QUESTIONS TO ANSWER
a) Could you print the post on deterministic-continuous versus stochastic-discrete models verbatim, starting at "where the Bin()" and ending at "be roughly 9.1)."?
b) According to the post, what makes ABM considered weak? List each reason.

SELECTED TEXT
Monday, June 27, 2011

Deterministic-Continuous models vs. Stochastic-Discrete models

Recently, I've been in several workshops/discussions where several people were using continuos numerical models rather than ABM. A very common question from these guys are along the line of "why we should use ABM when we have mathematical models?". The argument is a known controversy (see McElreath and Boyd 2007 for a typical critique of ABM from a mathematical standpoint). Generally ABM is considered weak as it is computationally far more demanding, cannot be solved analytically and requires the exploration of a phase space (which sometime is not done, or not done properly) which is often too large. ABM users defend themselves by pointing out the importance of stochastic components, and the difficulty to represent complex behaviour which cannot be represented (easily at least) with a set of differential equations. My position stays somewhere in the middle, as I know how sometimes the temptation is to go for ABM due to my mathematical deficiency as a modeller. Ideally I try to invest on both types of modelling, and not to be epistemologically confined in one or another. Having said that one aspect which gives an advantage to ABM is the capacity to model dynamics with small population sizes.
While trying to verify the ABM of my doctoral project, I found a stunning example of this. In order to test if my ABM was working properly, I've created a mathematical equation of the same model, to see if their behaviour were consistent. Of course there were small differences, the mathematical formula was not discrete and non-stochastic. Thus for instance, if the population reproductive rate is 0.3, then the new population size will be:

old population size + old population size * 0.3

This means that if the original population size was 7, then the new population size would be 9.1. In the stochastic discrete model the different is that the population size is always an integer, and that the reproduction is basically modelled through a random pick from a binomial distribution as follows:

old population + Bin(old population, 0.3)

where the Bin() stay for a random pick of a Binomial distribution, with number of trials = old population, and success rate 0.3. In this case the most typical outcome will be the same (9.1), but there will be chances for smaller or larger number (you can visualise this in R, with hist(7+rbinom(100,size=7,prob=0.3);Notice that the mean of such frequency distribution will be roughly 9.1).

MATERIAL SHOWN
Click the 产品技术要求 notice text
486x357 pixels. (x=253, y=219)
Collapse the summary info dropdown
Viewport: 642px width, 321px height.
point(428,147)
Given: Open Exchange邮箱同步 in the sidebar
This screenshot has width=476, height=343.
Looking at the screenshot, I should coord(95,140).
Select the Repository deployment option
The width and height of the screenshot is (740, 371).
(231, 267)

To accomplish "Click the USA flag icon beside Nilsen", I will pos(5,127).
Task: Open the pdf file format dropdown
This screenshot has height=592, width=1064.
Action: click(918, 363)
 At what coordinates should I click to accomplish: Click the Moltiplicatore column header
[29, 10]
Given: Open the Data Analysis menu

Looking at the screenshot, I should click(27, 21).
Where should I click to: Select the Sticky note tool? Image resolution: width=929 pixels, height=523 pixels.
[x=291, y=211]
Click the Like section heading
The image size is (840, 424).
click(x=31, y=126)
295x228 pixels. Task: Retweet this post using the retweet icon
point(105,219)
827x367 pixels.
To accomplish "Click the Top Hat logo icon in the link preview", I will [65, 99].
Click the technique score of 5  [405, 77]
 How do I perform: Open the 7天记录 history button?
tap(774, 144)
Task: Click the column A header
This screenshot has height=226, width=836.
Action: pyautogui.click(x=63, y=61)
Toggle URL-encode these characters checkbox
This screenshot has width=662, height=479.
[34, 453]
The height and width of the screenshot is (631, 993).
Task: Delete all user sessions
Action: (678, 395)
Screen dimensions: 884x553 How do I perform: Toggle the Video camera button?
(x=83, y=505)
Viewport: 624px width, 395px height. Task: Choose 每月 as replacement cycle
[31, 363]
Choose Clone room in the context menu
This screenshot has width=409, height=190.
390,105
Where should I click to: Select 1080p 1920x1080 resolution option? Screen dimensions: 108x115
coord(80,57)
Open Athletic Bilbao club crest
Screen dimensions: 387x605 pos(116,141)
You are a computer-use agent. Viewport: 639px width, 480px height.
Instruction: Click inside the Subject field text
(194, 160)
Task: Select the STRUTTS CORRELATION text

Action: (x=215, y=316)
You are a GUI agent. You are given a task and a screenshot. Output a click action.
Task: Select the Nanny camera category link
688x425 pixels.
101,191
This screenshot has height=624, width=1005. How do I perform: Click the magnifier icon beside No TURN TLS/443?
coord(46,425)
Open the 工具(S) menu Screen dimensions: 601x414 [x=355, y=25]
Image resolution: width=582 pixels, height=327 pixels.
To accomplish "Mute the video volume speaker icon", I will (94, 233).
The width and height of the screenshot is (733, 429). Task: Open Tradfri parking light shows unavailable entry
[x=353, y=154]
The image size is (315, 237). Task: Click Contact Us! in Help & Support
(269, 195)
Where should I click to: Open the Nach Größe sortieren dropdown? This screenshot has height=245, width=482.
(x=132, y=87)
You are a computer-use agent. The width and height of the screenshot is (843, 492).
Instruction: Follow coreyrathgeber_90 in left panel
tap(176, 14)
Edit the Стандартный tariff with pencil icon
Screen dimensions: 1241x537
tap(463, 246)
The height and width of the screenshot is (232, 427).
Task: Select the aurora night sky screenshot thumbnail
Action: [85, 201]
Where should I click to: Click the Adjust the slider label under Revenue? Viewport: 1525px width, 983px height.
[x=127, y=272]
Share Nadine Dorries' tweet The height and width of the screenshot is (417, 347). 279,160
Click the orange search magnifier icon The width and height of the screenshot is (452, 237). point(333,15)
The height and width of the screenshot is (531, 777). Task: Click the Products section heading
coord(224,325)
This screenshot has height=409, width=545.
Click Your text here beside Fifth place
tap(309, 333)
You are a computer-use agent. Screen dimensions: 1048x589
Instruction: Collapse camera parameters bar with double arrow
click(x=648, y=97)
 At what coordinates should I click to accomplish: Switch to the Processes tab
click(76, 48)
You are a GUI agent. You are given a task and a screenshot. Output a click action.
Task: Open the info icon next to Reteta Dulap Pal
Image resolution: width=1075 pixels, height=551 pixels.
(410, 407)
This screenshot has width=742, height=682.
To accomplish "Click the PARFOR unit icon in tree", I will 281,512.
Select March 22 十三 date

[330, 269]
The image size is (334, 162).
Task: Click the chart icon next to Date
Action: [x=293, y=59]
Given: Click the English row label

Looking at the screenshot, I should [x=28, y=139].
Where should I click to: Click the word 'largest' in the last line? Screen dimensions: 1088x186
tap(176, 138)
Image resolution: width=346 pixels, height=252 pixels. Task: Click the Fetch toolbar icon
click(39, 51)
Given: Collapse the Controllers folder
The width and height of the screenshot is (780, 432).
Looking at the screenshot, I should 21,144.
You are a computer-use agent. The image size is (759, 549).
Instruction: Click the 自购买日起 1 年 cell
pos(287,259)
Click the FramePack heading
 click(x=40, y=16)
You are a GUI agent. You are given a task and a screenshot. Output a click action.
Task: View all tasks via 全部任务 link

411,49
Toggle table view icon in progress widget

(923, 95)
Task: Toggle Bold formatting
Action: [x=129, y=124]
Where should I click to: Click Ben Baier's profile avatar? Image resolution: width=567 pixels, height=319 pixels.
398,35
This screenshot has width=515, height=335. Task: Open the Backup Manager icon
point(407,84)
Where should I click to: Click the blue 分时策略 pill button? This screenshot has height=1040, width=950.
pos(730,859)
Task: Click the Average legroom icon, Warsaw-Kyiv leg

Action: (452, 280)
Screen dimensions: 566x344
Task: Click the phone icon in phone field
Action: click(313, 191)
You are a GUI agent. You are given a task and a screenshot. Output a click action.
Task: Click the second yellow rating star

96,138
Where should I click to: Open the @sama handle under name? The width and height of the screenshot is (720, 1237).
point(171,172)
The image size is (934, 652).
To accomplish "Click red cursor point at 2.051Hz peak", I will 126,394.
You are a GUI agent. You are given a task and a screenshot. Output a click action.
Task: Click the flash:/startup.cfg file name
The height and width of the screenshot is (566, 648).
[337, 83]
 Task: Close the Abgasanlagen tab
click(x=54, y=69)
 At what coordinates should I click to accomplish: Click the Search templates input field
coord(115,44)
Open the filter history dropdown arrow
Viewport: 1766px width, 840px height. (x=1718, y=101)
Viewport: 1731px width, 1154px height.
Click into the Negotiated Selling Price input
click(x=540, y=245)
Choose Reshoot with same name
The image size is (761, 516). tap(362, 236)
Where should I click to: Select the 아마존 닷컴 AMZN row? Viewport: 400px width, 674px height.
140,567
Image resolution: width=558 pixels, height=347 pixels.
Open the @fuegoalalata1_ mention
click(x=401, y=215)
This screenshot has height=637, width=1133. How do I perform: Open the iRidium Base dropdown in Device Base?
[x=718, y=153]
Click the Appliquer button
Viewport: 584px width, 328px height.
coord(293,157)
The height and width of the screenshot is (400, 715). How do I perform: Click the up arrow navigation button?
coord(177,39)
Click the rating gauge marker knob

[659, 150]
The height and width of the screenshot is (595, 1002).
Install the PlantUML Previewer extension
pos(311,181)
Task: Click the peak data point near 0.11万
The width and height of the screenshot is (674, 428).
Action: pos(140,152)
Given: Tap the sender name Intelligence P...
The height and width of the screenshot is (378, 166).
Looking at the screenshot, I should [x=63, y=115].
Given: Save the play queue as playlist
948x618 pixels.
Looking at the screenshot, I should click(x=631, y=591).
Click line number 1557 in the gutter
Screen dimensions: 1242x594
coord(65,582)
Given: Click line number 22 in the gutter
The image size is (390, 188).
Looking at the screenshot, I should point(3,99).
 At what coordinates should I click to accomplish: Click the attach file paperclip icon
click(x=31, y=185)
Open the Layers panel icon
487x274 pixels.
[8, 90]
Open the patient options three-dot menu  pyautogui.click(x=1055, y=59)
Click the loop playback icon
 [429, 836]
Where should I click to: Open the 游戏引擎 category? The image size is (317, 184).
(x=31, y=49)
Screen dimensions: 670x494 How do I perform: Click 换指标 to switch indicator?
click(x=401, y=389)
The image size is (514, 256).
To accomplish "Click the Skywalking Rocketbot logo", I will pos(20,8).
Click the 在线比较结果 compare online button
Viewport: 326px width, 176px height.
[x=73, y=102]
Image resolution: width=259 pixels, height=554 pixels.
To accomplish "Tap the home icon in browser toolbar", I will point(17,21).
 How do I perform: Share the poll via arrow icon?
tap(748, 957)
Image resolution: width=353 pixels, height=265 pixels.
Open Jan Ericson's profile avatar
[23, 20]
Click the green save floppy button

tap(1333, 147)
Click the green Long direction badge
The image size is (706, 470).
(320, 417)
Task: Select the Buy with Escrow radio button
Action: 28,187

ANSWERS BELOW
a)
where the Bin() stay for a random pick of a Binomial distribution, with number of trials = old population, and success rate 0.3. In this case the most typical outcome will be the same (9.1), but there will be chances for smaller or larger number (you can visualise this in R, with hist(7+rbinom(100,size=7,prob=0.3);Notice that the mean of such frequency distribution will be roughly 9.1).

b)
- It is computationally far more demanding.
- It cannot be solved analytically.
- It requires exploring a phase space that is often too large.